A revival is not just a time of spiritual enthusiasm. Revivals bring results.

Revivals are stamped as genuine when people are saved in large numbers and when many lives are transformed. This includes Christians who serve God with a new fervor. Healings and deliverances often accompany a move of God.

But there are usually outward effects that raise questions, causing some to wonder, Is this of God?

Consider the following common characteristics found in many historic revivals:

Surprising and unusual leadership

Jonathan Edwards, a shy, bookish, nearsighted preacher who read his sermons word for word from a prepared manuscript, was God’s key pastor in the First Great Awakening (c. 1734-58). The evangelist was George Whitefield, an outgoing member of John Wesley’s Holy Club, who preached extemporaneously and loudly enough to be heard by as many as 30,000 people. These two men could not have had more different public personas.
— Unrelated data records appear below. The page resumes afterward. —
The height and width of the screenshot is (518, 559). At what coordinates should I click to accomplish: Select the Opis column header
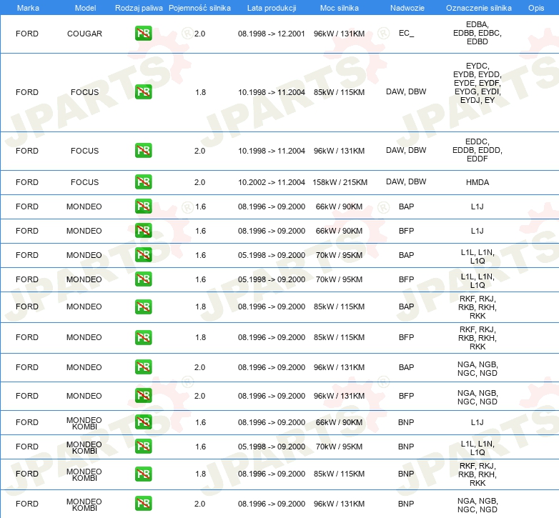(535, 7)
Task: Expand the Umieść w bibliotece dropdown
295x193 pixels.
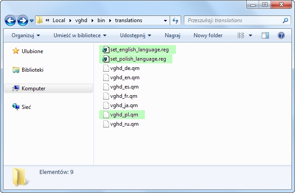Action: (80, 35)
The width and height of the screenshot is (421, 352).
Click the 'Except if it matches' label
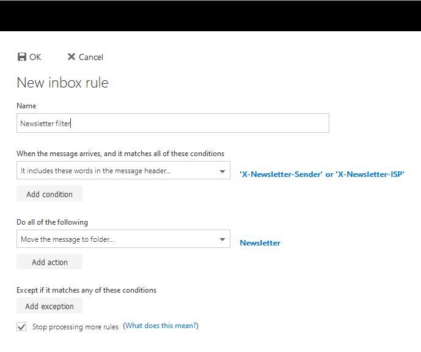point(86,290)
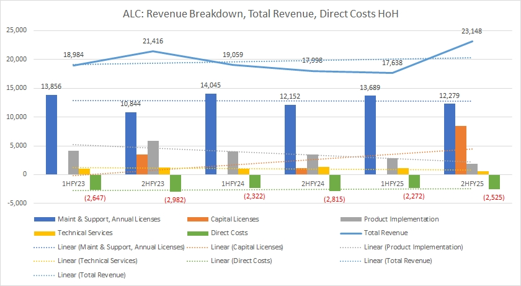The width and height of the screenshot is (521, 286).
Task: Click the 13,856 data label
Action: pos(51,86)
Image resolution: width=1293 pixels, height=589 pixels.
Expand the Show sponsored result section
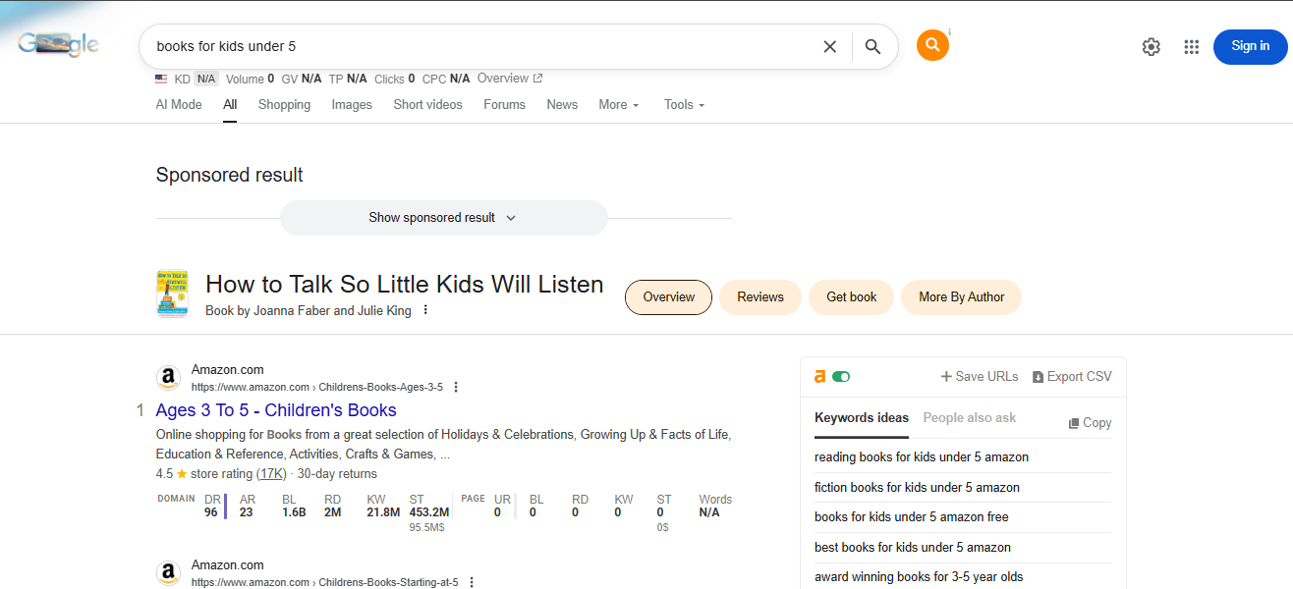(x=443, y=217)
Edwards recorded the events of the Great Awakening in his writings. This reserved New England preacher from Puritan stock became the fulcrum for defense of the occurrences in the First Great Awakening. Though he was uncomfortable with emotionalism, he defended God’s right to work in such a way. He could not deny the fruit.

Spiritual creativity

Times of revival are led by individuals who are not bound by tradition or afraid of criticism. Charles G. Finney, “the father of revivalism,” blazed a trail for D.L. Moody, Billy Sunday, Billy Graham and other soul winners when he was the first to use certain “new measures” that were soundly criticized by many clergy. What were his new measures? Calling for an immediate decision for Christ; the “anxious bench,” forerunner of the church altar; informality in speaking and prayer; allowing women to pray in public; adding new converts quickly to church membership; and open-ended meetings that continued as long as God was pleased to move.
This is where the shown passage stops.